[[ Given entries, beginning ]]
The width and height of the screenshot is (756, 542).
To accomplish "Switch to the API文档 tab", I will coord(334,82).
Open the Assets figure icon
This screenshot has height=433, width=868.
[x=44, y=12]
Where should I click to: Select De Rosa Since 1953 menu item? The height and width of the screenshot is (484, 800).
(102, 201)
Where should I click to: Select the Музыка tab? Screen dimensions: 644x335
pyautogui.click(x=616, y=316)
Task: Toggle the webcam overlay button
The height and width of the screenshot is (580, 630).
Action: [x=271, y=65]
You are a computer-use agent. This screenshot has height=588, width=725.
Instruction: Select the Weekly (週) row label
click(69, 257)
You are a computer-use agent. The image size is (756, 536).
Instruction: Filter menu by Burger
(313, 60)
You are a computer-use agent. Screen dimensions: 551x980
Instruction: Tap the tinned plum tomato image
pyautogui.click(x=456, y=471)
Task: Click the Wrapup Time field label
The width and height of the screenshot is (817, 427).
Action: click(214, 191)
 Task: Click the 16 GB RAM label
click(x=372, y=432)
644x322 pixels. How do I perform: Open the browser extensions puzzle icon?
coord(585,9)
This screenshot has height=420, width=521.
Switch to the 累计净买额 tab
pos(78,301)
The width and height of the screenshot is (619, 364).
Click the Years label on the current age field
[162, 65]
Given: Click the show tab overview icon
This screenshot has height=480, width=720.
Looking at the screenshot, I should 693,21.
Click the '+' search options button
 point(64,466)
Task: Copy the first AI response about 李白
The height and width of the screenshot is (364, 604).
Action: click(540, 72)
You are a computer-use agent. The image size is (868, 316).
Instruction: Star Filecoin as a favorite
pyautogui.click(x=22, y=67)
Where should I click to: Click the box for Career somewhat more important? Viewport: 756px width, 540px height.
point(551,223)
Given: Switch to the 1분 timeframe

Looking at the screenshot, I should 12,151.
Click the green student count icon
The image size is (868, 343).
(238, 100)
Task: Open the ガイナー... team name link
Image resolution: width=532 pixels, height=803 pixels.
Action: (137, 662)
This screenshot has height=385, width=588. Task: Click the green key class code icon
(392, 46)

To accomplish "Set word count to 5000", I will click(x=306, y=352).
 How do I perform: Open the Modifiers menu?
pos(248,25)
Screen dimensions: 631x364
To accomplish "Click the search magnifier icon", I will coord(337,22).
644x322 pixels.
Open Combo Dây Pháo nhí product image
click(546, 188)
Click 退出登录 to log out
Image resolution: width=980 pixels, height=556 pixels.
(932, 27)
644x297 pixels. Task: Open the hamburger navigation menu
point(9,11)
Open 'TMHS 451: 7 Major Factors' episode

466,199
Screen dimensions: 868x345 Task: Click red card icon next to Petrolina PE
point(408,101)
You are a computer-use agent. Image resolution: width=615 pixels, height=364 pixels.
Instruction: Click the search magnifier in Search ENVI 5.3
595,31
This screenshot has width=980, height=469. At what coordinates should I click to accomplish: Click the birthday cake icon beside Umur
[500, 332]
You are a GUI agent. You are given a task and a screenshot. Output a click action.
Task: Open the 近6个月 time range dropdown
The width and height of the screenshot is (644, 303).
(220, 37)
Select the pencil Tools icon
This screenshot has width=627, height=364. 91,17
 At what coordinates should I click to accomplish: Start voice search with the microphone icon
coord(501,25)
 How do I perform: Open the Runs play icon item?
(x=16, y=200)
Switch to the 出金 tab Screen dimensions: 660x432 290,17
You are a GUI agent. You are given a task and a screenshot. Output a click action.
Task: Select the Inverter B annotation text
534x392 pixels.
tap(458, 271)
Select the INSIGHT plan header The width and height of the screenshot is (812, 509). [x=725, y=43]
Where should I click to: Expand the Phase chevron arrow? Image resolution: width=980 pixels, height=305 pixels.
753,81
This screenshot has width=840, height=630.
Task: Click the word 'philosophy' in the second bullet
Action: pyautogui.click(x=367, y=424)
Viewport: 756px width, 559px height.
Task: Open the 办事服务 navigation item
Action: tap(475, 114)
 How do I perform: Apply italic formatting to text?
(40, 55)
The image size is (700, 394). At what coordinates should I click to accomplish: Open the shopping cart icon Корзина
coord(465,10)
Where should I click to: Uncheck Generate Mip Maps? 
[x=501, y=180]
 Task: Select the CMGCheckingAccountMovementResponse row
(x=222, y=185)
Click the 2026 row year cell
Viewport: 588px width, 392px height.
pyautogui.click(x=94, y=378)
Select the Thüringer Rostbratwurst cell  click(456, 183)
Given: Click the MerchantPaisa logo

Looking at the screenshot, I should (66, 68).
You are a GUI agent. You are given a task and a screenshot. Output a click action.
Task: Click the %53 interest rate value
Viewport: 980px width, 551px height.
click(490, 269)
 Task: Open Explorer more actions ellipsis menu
[[ Given entries, end ]]
** Exercise details **
Which lines of the records contain the word "agent"? Copy each of them.

** Answer **
You are a computer-use agent. This screenshot has height=588, width=725.
You are a computer-use agent. The image size is (756, 536).
You are a computer-use agent. Screen dimensions: 551x980
You are a computer-use agent. The image size is (868, 316).
You are a computer-use agent. Image resolution: width=615 pixels, height=364 pixels.
You are a GUI agent. You are given a task and a screenshot. Output a click action.
You are a GUI agent. You are given a task and a screenshot. Output a click action.
You are a GUI agent. You are given a task and a screenshot. Output a click action.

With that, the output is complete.